Please restate word for word all lines from the one containing "The height and" to the final line of the entries, and include no pictures.
Top of Data under study
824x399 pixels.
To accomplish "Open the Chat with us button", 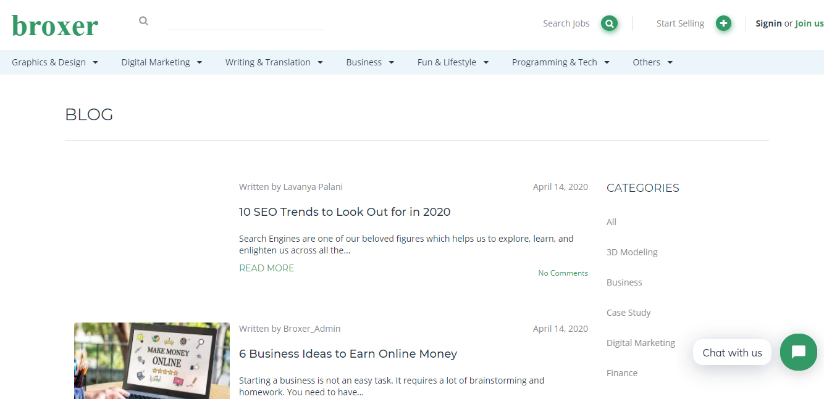I will pos(732,352).
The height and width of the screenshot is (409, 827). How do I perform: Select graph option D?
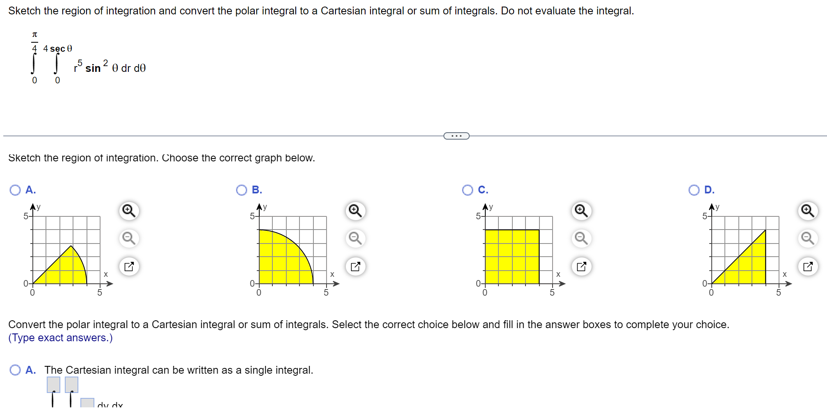pyautogui.click(x=694, y=190)
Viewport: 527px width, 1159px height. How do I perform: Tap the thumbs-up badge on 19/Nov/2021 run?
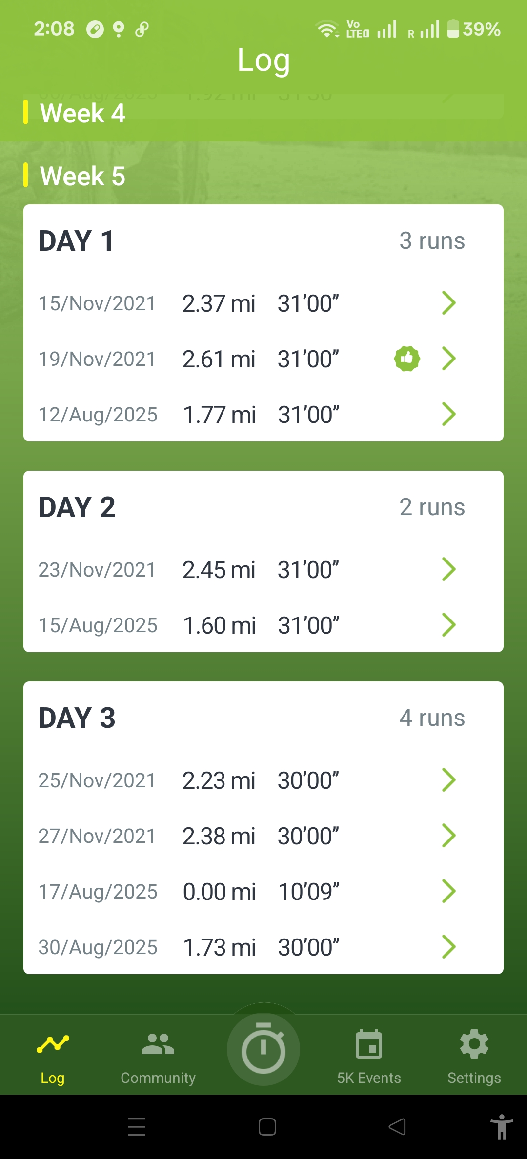pos(406,359)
Bottom of Data under study
__Response box__
The height and width of the screenshot is (409, 827). How do I perform: Select graph option D?
pyautogui.click(x=694, y=190)
Viewport: 527px width, 1159px height. How do I perform: Tap the thumbs-up badge on 19/Nov/2021 run?
pos(406,359)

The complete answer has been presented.